Unpacking “Qualitative Research”

The field of qualitative research has gone through five historical “moments” that has marked the evolution of the field. The Traditional period (1900–1945) was born out of sociology and anthropology and included such notable ethnographers as Malinowski, Radcliffe-Brown, Margaret Mead, and Gregory Bateson. The Modernist or Golden Age (1945–1970) that is most notable for the emphasis on validity and the development of qualitative experimental designs (e.g., The Discovery of Grounded Theory by Glaser and Strauss 1967). The blurred genres period (1970–1986) was distinguishable for qualitative researchers abandoned empirical research designs for interpretive pieces such as essays. This moment was also marked by changes in the lexicon to further distinguish qualitative research as a separate methodology warranting its own field of study. For example, objectivity was replaced and redefined as confirmability, and reliability be replaced with dependability (Lincoln and Guba 1985). The crisis of representation (1986–1990) was a moment in qualitative history that was marked by more disaggregation of the field. Theorists were focusing on social and cultural perspectives such as critical and feminist epistemologies. The present moment emphasizes postmodernism or how the other is represented in naturalistic inquiry. Research design centers on small-scale and local narratives, and stresses subjectivity and emotionality (Denzin and Lincoln 2008). With each qualitative design transition, one factor has remained constant—all qualitative design approaches are descriptive in nature and the protocols for data collection, data analysis, and data representations result in narrative data that are thick and descriptive in scope as the data collected takes the form of words or pictures rather than numbers. Sari Biklen asserts, “…qualitative researchers approach the world in a nit-picking way” (Bogdan and Biklen 2006, p. 5).

Whether the qualitative design is “loose” or “tight” in its prescriptive protocols, the focus on representing thickdescriptive data is essential. Creswell (2007) describes this characteristic of qualitative approaches by noting, “The researcher builds a complex, holistic picture, analyzes words, reports detailed views of informants, and conducts the study in a natural setting.” (p. 193). Consistent with Creswell’s assertion are Denzin and Lincoln (2008) who see qualitative research design as a bricolage using different tools, perspectives, and genres, “Qualitative research is multimethod in focus, involving an interpretive, naturalistic approach to its subject matter. …Accordingly, qualitative researchers deploy a wide range of interconnected methods, hoping to get a better fix on the subject matter at hand.” (p. 29).

As clearly illustrated by Creswell, Denzin, and Lincoln, qualitative research design, while often times identified as overly loose or improvisational in its protocol standards, is in fact a highly focused and perhaps even a prescriptive research paradigm as illustrated by the specific design traits, sampling procedures, data collection, and analysis protocols that characterize each of the qualitative design approaches (e.g., case study, ethnography, grounded theory, narrative inquiry, and phenomenology).

The Role of Philosophical and Theoretical Lenses

When researchers undertake a qualitative study, they are tacitly agreeing to its underlying philosophical assumptions. It is imperative for the qualitative researcher to engage in philosophical and theoretical inquiry as a guidepost for the lens that will be applied in design selection, sampling procedures, data collection, and data analysis protocols. Perhaps Robert Bogdan’s assertion best exemplifies the necessity of the qualitative researcher to situate him or herself within the distinctive philosophical and theoretical qualitative paradigm.
——————
**To do:**
A – Summarize the passage on qualitative research in two sentences.
B – Turn the paragraph of the passage on qualitative research that begins "Whether the qualitative design is" into a short bulleted list that keeps its main points.
C – Write a continuation of the passage on qualitative research, picking up right after its final sentence.
The data after this text is separate material.

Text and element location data
——————
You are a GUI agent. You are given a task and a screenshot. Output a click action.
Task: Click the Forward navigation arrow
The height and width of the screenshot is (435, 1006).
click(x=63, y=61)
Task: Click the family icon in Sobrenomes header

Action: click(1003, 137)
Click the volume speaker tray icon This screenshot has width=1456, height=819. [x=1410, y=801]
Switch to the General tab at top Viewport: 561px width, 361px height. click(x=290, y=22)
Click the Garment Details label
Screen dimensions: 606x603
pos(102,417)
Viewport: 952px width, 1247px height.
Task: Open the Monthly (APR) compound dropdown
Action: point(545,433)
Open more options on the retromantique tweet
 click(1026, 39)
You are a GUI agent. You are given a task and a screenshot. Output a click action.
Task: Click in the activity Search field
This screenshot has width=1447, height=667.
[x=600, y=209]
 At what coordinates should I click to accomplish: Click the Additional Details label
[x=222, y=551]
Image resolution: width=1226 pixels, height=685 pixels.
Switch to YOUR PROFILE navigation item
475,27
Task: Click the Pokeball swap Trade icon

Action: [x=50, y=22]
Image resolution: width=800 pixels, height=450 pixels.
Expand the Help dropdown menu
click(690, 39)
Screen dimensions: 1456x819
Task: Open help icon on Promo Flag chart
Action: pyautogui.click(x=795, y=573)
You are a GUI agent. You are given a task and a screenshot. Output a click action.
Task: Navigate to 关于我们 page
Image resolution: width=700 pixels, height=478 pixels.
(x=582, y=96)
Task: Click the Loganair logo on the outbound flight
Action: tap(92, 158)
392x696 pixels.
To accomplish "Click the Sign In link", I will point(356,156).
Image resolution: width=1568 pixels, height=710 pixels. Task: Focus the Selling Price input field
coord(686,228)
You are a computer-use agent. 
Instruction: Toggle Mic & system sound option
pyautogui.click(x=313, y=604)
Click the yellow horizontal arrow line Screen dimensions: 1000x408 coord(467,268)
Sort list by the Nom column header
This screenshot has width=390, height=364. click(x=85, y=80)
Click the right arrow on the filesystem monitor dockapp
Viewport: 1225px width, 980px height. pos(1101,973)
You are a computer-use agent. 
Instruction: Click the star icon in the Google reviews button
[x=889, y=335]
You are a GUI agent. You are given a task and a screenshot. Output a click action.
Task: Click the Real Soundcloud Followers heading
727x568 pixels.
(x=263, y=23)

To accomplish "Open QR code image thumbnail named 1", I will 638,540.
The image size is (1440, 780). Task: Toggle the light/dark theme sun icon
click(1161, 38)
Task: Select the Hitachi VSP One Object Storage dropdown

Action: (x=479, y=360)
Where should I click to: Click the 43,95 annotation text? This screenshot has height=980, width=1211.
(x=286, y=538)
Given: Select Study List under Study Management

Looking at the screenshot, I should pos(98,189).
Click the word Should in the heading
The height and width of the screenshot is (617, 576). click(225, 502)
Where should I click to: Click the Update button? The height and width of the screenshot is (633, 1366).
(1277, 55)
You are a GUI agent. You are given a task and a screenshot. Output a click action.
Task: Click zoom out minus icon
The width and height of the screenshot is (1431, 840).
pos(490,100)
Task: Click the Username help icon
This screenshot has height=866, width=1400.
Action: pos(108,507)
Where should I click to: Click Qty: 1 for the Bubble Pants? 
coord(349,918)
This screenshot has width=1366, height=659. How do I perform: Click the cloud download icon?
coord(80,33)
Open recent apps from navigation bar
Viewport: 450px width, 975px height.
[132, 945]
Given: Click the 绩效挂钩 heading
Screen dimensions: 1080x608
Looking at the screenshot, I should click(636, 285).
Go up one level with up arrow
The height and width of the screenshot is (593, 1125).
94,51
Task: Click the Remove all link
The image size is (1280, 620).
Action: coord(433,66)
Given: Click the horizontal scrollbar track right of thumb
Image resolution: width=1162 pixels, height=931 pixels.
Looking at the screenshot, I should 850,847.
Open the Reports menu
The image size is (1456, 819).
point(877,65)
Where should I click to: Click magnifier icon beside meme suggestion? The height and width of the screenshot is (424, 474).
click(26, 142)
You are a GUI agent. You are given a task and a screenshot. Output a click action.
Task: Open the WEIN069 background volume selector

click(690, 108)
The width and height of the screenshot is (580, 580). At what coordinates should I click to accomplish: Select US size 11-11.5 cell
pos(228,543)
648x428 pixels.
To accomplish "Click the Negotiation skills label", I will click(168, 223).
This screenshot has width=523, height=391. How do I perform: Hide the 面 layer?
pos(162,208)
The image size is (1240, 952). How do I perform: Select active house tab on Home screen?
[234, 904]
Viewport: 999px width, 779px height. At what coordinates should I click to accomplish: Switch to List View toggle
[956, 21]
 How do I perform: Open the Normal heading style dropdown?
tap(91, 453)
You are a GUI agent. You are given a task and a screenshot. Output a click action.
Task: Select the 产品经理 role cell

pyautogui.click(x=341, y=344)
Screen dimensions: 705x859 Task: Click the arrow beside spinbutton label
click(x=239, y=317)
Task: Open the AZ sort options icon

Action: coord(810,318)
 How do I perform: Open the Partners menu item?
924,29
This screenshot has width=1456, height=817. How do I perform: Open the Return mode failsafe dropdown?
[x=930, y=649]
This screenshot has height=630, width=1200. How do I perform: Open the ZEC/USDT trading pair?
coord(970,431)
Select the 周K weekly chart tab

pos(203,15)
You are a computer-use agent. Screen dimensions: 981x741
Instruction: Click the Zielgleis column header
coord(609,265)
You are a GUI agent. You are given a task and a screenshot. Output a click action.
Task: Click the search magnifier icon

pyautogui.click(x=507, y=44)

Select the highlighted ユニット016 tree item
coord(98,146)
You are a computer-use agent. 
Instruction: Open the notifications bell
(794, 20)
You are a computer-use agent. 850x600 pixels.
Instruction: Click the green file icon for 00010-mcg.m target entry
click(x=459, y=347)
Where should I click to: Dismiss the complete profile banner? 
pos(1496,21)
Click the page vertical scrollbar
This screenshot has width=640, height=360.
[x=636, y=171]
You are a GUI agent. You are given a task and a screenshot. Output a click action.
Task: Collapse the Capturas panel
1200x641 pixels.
——————
**Responses:**
A – Qualitative research has gone through five historical moments, from a Traditional period rooted in sociology and anthropology to a present moment that emphasizes postmodernism, small-scale local narratives, subjectivity and emotionality. Through every shift it has stayed descriptive, producing thick narrative data in words or pictures, and it is in fact a highly focused, even prescriptive paradigm rather than a loose one.

B –
- Representing thick descriptive data is essential, whether a design's protocols are "loose" or "tight."
- Creswell (2007): the researcher builds a complex, holistic picture, analyzes words, reports detailed views of informants, and conducts the study in a natural setting.
- Denzin and Lincoln (2008): qualitative design is a bricolage of different tools, perspectives, and genres. It is multimethod, interpretive, and naturalistic, and it uses a wide range of interconnected methods to get a better fix on the subject matter.

C –
“Learning to do qualitative research means unlearning the social construction of [quantitative] research and opening oneself to the possibility of employing a different vocabulary and way of structuring the research process. While qualitative research shares with quantitative research an emphasis on disciplined data collection, it differs in other ways” (Bogdan and Biklen 2003 p. 4).

A primary distinction is the qualitative researcher’s understanding of the role of the philosophical and theoretical influences on the design and data decision-making components within a qualitative study. How a qualitative researcher proceeds is based on the philosophical and theoretical assumptions that are either a priori represented in the literature or as a result of inductive posteriori grounded theory development.

The philosophical influences are those ontological, epistemological, and axiological questions posed by the qualitative researcher that impact the design decision making, choice of data collection methods, and data analysis procedures. Ontological inquiries and assumptions influence the way the researcher believes social reality should be viewed and guides the qualitative researcher’s interpretation of what is the nature of reality regarding the current condition of the topic being studied and the lives of the participants (e.g., objectivism vs. constructivism as an applied philosophical lens; Schwandt 2003). Epistemological inquires and assumptions impact the way the researcher thinks social phenomena should best be studied in order to be able to represent the most truthful depicted interpretation of the data; essentially asking, “How do the researcher and the participants know what they know to be true?” (Schwandt 2007). The axiological inquires and assumptions are closely aligned with the theoretical framework (e.g., literature undergirding the study) in that the perceived and applied values expressed by the researcher, the participants, and the larger community setting where the research is taking place ultimately impacts the interpretation of the values highlighted in the data.

While it is true that the qualitative researcher brings to the study their own philosophical worldviews that shape the direction of the study; it would be imprecise to assume that these worldviews should not be carefully examined against the backdrop of the research literature informing the focus of the study as well as the philosophical questions that must be applied prior to and during the study’s operation. This is where the theoretical inquires and assumptions are most prominently represented in the qualitative research design decision-making process.

Researchers should know a substantial amount about their subject or topic prior to entering the setting. Qualitative researchers who already have a broad theoretical knowledge are more likely to identify promising leads or emerging assertions than those who are starting naively. The downside of this preparation a priori is the researcher may enter the field with preconceptions that interfere with the development of new insights.

Once in the setting, researchers should focus on evaluating and extending theory through the research process. Almost every qualitative investigation has the potential to do so if the researcher pursues the right leads. The key is to link these leads to theoretical and substantive knowledge—to study them in light of existing theories or models (e.g., as confirmatory or disconfirmatory) and to use insights to revise old or invent new theories.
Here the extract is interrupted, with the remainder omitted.